(Beginning of Supplied material)

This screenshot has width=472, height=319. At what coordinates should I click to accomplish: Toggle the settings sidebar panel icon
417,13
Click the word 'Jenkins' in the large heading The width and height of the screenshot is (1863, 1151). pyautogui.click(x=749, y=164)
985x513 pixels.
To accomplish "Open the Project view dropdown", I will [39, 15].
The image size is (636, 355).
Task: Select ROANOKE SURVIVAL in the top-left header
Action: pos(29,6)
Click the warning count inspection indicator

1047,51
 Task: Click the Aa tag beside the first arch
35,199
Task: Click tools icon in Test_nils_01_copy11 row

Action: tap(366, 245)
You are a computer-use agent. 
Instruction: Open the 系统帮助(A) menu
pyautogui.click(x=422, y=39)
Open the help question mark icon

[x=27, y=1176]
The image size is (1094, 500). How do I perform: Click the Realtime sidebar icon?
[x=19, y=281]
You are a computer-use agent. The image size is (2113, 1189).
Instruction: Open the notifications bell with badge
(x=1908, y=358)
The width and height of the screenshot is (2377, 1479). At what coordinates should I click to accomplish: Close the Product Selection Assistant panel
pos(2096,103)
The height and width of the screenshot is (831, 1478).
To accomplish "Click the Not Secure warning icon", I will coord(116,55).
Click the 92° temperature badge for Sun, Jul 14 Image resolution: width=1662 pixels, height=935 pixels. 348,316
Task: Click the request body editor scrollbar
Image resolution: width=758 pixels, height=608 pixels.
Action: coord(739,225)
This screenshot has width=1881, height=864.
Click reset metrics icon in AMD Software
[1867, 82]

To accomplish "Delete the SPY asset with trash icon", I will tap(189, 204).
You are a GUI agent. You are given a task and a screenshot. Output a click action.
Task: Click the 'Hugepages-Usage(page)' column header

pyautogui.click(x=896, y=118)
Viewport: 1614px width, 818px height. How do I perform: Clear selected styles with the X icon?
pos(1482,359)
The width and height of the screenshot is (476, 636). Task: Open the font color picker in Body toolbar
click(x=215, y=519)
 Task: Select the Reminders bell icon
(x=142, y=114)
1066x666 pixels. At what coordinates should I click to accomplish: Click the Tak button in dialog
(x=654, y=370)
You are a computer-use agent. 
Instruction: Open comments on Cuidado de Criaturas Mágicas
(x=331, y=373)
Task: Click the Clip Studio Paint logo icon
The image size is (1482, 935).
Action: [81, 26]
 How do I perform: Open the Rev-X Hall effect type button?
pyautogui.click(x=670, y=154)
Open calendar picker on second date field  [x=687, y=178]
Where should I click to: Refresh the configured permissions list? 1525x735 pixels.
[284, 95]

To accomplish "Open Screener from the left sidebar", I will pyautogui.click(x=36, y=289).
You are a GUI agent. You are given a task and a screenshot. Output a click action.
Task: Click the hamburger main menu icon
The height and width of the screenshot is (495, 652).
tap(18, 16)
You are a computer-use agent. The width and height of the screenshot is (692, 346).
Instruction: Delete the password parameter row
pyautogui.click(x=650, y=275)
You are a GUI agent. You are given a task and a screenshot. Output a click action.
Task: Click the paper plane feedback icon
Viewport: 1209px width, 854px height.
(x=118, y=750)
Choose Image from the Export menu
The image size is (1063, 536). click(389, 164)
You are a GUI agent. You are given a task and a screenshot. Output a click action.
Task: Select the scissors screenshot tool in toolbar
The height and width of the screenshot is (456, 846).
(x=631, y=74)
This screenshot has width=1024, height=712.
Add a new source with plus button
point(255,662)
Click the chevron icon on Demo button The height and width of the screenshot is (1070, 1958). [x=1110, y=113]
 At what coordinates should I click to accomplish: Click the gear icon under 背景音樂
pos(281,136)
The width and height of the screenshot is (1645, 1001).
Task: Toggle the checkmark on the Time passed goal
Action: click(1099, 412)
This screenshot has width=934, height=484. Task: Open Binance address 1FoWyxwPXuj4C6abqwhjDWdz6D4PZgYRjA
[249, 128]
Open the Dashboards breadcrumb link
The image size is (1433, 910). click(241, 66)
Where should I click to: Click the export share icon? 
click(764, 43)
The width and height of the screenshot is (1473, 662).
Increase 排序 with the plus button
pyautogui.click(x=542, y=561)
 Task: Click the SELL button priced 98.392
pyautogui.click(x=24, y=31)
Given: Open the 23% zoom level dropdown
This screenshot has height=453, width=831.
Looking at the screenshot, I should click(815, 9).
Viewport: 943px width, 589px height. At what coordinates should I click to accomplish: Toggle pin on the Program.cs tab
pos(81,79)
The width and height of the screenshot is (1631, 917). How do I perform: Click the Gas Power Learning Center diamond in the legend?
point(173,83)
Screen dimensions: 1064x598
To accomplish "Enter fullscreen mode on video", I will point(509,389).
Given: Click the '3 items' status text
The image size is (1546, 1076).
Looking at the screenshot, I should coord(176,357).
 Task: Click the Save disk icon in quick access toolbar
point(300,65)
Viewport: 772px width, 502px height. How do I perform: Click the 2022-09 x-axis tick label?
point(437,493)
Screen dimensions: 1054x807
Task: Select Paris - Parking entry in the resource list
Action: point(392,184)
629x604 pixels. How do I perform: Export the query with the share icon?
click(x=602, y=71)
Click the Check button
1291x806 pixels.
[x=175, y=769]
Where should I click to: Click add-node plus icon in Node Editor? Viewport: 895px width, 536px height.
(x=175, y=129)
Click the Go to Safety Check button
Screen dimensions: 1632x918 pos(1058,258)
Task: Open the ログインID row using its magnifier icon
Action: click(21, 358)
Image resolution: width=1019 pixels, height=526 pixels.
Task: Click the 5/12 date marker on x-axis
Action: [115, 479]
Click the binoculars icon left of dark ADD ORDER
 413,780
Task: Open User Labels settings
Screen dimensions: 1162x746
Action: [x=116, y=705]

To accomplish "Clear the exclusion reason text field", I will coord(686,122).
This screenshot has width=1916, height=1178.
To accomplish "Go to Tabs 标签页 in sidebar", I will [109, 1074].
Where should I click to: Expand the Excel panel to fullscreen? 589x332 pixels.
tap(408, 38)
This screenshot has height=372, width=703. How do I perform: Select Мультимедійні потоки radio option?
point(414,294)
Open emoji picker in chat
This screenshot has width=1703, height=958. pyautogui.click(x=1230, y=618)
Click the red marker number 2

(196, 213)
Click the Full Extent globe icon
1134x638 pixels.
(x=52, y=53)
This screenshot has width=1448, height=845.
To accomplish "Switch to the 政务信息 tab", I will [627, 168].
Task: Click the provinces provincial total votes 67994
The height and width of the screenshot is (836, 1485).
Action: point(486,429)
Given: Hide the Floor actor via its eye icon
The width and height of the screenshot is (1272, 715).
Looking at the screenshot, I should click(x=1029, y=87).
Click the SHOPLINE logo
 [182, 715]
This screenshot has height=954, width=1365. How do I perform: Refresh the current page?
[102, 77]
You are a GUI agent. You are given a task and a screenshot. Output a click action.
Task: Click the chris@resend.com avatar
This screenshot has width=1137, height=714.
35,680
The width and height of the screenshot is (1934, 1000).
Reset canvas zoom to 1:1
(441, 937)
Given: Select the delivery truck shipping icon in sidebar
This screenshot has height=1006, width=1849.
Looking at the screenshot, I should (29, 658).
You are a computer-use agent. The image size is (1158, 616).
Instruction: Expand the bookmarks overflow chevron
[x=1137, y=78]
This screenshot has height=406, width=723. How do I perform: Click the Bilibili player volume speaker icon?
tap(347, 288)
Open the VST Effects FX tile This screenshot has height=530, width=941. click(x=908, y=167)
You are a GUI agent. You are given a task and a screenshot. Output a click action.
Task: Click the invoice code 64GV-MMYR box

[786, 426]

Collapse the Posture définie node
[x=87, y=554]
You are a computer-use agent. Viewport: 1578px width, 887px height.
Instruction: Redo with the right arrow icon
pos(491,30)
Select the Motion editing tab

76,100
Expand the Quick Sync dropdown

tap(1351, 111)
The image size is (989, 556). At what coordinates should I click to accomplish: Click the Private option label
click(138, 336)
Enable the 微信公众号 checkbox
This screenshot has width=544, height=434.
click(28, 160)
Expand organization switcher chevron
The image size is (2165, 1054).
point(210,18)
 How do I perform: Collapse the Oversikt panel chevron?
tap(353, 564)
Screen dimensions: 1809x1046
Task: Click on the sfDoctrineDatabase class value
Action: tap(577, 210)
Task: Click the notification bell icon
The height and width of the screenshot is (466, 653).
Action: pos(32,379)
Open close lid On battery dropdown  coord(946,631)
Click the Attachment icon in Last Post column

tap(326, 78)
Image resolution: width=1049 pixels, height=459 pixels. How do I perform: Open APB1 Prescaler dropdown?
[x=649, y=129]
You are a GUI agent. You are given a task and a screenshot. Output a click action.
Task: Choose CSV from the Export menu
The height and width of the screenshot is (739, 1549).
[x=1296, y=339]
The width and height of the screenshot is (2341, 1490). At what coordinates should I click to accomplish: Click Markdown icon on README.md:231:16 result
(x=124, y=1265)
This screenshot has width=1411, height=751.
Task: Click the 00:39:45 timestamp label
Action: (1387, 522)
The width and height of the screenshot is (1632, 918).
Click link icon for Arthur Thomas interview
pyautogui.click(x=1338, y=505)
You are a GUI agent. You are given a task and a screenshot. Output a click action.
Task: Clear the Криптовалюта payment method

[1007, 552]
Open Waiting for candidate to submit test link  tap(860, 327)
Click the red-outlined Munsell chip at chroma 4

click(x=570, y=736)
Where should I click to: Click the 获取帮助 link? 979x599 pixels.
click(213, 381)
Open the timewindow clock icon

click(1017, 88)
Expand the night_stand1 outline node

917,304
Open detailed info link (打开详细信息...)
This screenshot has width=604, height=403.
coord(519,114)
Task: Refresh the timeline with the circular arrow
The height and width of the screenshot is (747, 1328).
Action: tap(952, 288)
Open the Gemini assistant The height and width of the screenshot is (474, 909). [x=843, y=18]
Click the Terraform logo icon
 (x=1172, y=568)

(End of Supplied material)

## Exercise goal
Set down only the lines above that fall between the line holding "This screenshot has width=1881, height=864." and the line holding "This screenshot has width=1024, height=712.", inclusive, keeping each exact.

## Output for this task
This screenshot has width=1881, height=864.
Click reset metrics icon in AMD Software
[1867, 82]

To accomplish "Delete the SPY asset with trash icon", I will tap(189, 204).
You are a GUI agent. You are given a task and a screenshot. Output a click action.
Task: Click the 'Hugepages-Usage(page)' column header

pyautogui.click(x=896, y=118)
Viewport: 1614px width, 818px height. How do I perform: Clear selected styles with the X icon?
pos(1482,359)
The width and height of the screenshot is (476, 636). Task: Open the font color picker in Body toolbar
click(x=215, y=519)
 Task: Select the Reminders bell icon
(x=142, y=114)
1066x666 pixels. At what coordinates should I click to accomplish: Click the Tak button in dialog
(x=654, y=370)
You are a computer-use agent. 
Instruction: Open comments on Cuidado de Criaturas Mágicas
(x=331, y=373)
Task: Click the Clip Studio Paint logo icon
The image size is (1482, 935).
Action: [81, 26]
 How do I perform: Open the Rev-X Hall effect type button?
pyautogui.click(x=670, y=154)
Open calendar picker on second date field  [x=687, y=178]
Where should I click to: Refresh the configured permissions list? 1525x735 pixels.
[284, 95]

To accomplish "Open Screener from the left sidebar", I will pyautogui.click(x=36, y=289).
You are a GUI agent. You are given a task and a screenshot. Output a click action.
Task: Click the hamburger main menu icon
The height and width of the screenshot is (495, 652).
tap(18, 16)
You are a computer-use agent. The width and height of the screenshot is (692, 346).
Instruction: Delete the password parameter row
pyautogui.click(x=650, y=275)
You are a GUI agent. You are given a task and a screenshot. Output a click action.
Task: Click the paper plane feedback icon
Viewport: 1209px width, 854px height.
(x=118, y=750)
Choose Image from the Export menu
The image size is (1063, 536). click(389, 164)
You are a GUI agent. You are given a task and a screenshot. Output a click action.
Task: Select the scissors screenshot tool in toolbar
The height and width of the screenshot is (456, 846).
(x=631, y=74)
This screenshot has width=1024, height=712.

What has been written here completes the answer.